Re: Header Compression Clarifications from Michael Sweet on 2013-07-04 (ietf-http-wg@w3.org from July to September 2013)

From: Michael Sweet <msweet@apple.com>
Date: Thu, 04 Jul 2013 10:47:12 -0400
To: RUELLAN Herve <Herve.Ruellan@crf.canon.fr>
Cc: James M Snell <jasnell@gmail.com>, Roberto Peon <grmocg@gmail.com>, "ietf-http-wg@w3.org" <ietf-http-wg@w3.org>
Message-id: <DD65C562-BFE6-4789-879D-200BC016F6E7@apple.com>
Hervé,

On Jul 4, 2013, at 10:06 AM, RUELLAN Herve <Herve.Ruellan@crf.canon.fr> wrote:
> I'm not sure I understand correctly your comment.
> 
> One of the goal of the eviction mechanism is to provide a solution to the possible problem of header table fragmentation over long-lasting connections: if the header table is full of very small entries, then substituting a long entry to one of these small entries will make the header table grow over its maximum allowed size. The eviction mechanism enable to allow for such a substitution while still keeping the header table under its maximum allowed size.

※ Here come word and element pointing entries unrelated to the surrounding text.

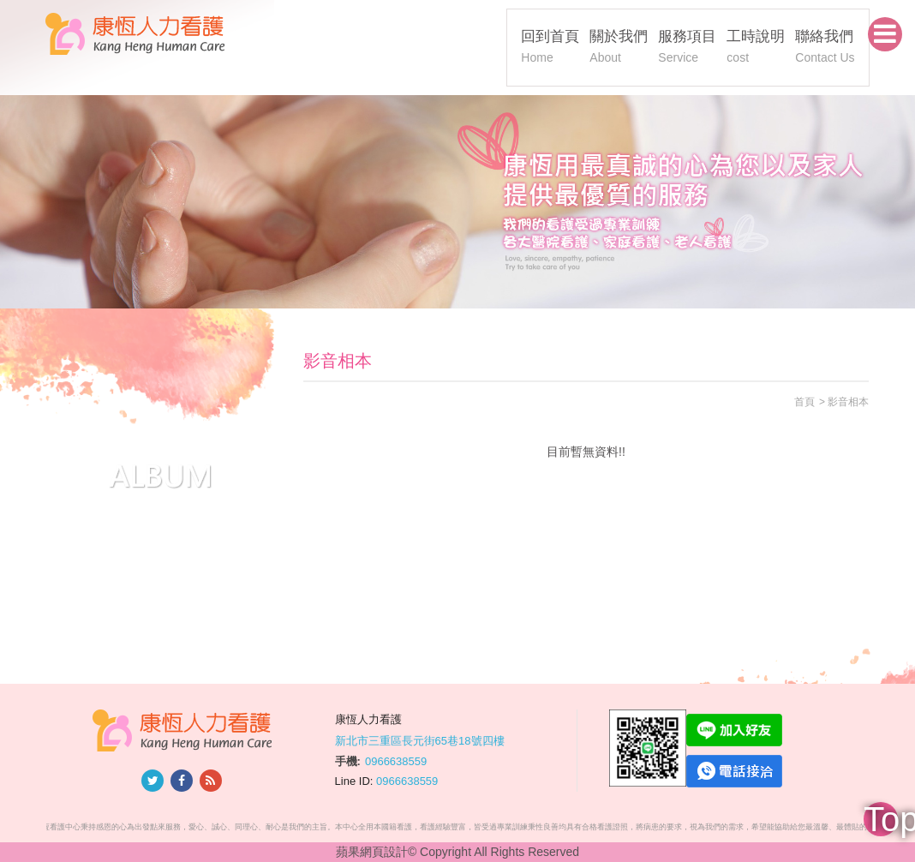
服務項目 (687, 48)
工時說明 (756, 48)
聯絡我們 (824, 48)
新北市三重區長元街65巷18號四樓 (420, 739)
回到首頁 (550, 48)
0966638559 (396, 761)
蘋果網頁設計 (372, 852)
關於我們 (618, 48)
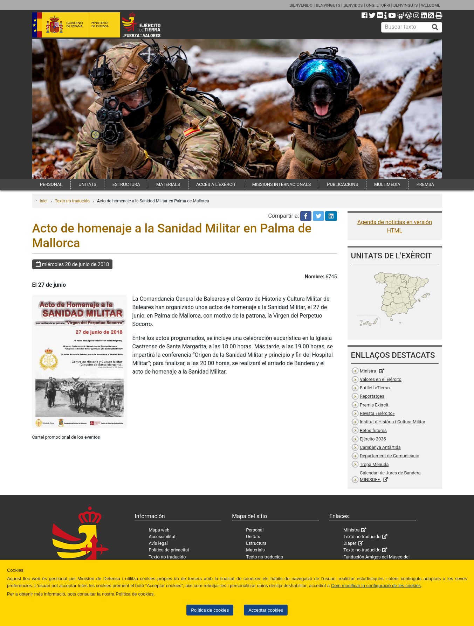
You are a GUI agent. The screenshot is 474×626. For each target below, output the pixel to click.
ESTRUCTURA (126, 184)
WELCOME (430, 5)
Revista (377, 413)
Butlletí (375, 387)
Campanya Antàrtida (380, 447)
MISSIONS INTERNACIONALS (281, 184)
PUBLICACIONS (342, 184)
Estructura (256, 543)
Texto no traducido (72, 201)
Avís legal (158, 543)
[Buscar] (435, 27)
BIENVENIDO (300, 5)
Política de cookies (210, 610)
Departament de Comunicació (389, 455)
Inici (44, 201)
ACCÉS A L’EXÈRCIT (216, 184)
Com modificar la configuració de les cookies (376, 585)
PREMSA (425, 184)
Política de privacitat (169, 549)
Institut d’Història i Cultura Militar (392, 421)
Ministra (368, 371)
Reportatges (372, 396)
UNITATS (87, 184)
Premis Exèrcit (374, 405)
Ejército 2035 (373, 438)
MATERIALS (168, 184)
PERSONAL (51, 184)
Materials (255, 549)
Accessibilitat (162, 536)
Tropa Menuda (374, 464)
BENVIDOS (353, 5)
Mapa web (159, 530)
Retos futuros (373, 430)
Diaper (349, 543)
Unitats (253, 536)
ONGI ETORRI (378, 5)
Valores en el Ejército (380, 379)
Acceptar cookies (265, 610)
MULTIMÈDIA (387, 184)
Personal (254, 530)
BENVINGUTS (328, 5)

Right, I am just addressing the "I want to add a name/value pair that is 100 bytes long but the header table size is 50 bytes." - what happens if you try substitution/incremental indexing with a name/value pair that is larger than the header table?

We *could* just say that doing so empties the header table and doesn't add the pair to it (because it won't fit), but I don't think that is particularly useful.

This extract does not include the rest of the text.